Even more-awkwardly, I'm half-Aboriginal but still with white skin (so I'm technically diverse, but invisibly so). So can I really feel sorry for those who squander their (not-so) precious data by brainlessly reifying the 1980s‑leftover distinction between "consumer" and "enterprise" storage (back then, stepper-motor drives were for consumer applications and voice-coil drives for enterprise use; there were indeed dreadful steppers like the MiniScribe 3650, as well as some excellent models from premium manufacturers like Disctron and Lapine; but voice-coil enterprise models of the era were NEVER as bad as the modern Seagate Grenada and Rosewood platforms)?

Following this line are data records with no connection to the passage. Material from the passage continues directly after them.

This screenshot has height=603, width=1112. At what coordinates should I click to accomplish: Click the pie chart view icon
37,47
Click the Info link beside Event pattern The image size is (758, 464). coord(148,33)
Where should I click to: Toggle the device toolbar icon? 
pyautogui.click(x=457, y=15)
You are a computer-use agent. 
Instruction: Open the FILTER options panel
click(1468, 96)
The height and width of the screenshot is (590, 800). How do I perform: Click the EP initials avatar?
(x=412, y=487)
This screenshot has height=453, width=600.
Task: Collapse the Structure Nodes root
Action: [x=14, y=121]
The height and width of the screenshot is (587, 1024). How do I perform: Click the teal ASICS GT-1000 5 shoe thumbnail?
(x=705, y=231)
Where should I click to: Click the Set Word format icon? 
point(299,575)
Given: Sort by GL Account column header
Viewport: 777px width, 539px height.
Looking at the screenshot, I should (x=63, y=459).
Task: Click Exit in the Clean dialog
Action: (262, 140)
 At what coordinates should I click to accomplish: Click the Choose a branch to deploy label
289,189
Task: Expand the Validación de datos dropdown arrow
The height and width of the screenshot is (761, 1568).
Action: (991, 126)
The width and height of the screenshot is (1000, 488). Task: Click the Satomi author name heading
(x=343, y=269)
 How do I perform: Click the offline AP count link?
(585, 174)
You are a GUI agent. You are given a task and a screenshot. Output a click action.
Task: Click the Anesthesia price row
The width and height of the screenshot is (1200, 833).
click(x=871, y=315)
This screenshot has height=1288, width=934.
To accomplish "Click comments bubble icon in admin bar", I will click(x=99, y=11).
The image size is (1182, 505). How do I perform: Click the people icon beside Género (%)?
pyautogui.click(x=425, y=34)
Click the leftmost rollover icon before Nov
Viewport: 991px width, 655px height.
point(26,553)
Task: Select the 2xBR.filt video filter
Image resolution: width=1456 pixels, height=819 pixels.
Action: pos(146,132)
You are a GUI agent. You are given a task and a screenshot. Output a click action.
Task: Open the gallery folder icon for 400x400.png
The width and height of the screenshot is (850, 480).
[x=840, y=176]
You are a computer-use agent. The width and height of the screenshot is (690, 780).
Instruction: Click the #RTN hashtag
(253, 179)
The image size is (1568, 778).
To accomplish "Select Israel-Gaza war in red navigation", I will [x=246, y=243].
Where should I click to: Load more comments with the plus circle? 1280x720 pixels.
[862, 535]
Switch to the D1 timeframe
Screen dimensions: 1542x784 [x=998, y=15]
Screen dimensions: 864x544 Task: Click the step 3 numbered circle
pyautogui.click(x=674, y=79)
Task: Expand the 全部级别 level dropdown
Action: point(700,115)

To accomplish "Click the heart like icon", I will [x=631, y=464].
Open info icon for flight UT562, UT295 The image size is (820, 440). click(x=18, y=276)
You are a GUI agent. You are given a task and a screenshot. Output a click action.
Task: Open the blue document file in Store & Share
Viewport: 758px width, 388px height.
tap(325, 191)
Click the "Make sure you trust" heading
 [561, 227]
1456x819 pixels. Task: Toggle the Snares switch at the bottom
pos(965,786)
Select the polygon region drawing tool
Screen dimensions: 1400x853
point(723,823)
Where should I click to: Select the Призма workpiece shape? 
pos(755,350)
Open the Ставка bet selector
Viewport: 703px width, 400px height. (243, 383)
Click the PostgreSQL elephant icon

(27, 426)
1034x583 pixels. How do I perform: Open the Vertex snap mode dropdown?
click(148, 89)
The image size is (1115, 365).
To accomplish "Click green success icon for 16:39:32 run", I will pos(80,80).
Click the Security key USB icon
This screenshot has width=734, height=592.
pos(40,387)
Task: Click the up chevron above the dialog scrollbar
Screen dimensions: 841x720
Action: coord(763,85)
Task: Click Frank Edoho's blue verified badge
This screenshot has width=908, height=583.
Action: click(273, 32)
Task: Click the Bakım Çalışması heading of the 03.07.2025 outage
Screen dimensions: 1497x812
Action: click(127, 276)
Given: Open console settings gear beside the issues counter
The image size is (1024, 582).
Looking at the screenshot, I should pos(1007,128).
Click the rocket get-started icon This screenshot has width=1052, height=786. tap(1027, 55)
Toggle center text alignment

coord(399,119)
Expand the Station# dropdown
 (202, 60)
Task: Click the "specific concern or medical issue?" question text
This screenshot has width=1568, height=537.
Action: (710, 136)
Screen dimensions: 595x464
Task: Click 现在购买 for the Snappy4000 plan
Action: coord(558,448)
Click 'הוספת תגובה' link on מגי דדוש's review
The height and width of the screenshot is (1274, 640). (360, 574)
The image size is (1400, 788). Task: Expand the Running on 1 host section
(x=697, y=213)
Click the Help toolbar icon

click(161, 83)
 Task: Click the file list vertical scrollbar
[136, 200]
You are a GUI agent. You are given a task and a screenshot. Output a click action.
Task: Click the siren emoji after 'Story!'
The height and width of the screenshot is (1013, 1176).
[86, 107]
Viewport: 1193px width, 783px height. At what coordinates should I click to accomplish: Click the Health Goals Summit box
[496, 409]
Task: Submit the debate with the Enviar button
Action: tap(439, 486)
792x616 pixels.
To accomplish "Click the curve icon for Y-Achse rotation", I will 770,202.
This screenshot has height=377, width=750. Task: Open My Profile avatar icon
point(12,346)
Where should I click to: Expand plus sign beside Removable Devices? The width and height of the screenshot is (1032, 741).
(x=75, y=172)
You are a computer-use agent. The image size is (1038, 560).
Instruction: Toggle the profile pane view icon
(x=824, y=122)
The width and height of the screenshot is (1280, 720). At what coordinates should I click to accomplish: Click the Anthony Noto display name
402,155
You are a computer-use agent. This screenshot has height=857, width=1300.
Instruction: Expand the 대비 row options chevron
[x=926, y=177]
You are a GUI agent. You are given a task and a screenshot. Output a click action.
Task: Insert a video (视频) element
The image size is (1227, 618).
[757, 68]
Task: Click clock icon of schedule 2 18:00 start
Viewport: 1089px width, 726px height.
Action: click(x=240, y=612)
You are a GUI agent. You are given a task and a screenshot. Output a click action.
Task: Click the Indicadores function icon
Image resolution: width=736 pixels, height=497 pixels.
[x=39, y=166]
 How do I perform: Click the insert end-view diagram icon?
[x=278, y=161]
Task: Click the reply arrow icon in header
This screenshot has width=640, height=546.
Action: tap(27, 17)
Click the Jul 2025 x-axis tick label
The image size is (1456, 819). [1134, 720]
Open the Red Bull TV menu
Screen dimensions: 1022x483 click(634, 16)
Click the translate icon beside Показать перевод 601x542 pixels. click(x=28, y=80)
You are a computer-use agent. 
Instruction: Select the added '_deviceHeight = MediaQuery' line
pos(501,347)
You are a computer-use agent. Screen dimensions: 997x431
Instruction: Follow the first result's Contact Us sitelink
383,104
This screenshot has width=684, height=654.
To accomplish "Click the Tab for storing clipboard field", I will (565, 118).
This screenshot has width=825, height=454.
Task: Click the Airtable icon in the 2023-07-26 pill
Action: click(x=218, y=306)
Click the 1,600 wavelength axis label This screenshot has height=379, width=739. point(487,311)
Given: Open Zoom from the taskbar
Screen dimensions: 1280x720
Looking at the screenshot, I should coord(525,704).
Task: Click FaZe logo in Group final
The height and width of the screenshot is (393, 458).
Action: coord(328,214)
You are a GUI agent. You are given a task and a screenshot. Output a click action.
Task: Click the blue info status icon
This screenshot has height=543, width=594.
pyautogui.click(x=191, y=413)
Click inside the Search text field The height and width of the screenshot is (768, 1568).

The only reason I mind at all is because it hurts the innocent too: My 2004 home PC had a bulletproof ST380011A which despite years of 67°C heat (also with no air conditioning, hence uncontrolled humidity), remained trouble-free long after the rest of that shitbox was a write-off; then Mum's otherwise well-specified 2012 office PC had a SandFarce-based Kingston SSDNow V+200, which silently corrupted in 2018 and crashed everything hard. Quite foreseeably, even Samsung and Crucial consumer SSDs have well and truly fallen; the good news is that proper enterprise SSDs are finally down to quite reasonable prices (<AU$1/GB for the Exascend SE3 I chose) and sensible for mainstream applications.

Kingston in general is basically the Maxtor of SSDs (remember Maxtor?), so none of their models are trustworthy in any important application.